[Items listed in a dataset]
BEGIN
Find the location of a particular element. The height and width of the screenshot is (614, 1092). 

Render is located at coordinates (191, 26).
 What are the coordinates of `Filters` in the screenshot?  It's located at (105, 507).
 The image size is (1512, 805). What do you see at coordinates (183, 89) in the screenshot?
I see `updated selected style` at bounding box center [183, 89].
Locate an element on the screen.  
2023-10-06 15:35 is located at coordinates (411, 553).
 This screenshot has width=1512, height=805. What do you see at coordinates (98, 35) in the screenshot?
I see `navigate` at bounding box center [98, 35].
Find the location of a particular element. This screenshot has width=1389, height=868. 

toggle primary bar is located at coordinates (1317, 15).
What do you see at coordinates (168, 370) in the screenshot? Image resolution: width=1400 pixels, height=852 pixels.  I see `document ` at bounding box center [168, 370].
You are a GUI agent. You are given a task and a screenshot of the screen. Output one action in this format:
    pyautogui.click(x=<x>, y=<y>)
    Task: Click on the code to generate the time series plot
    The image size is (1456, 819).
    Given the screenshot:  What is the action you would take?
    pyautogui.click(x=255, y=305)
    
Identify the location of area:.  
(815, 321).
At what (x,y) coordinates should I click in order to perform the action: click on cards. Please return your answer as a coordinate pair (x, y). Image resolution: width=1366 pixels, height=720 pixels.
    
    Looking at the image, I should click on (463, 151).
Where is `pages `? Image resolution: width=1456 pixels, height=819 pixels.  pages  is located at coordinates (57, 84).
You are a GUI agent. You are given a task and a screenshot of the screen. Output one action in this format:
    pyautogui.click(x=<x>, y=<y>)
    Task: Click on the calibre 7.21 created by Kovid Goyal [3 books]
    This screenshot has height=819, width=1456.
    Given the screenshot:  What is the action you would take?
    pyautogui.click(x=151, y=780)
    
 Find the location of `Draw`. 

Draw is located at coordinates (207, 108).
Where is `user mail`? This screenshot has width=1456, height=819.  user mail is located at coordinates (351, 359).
END
> [WHAT IS BEING ASKED]: How many lines of the material above contain the string "should", with case counting? Reply with the number alone.

> [EXPECTED ANSWER]: 2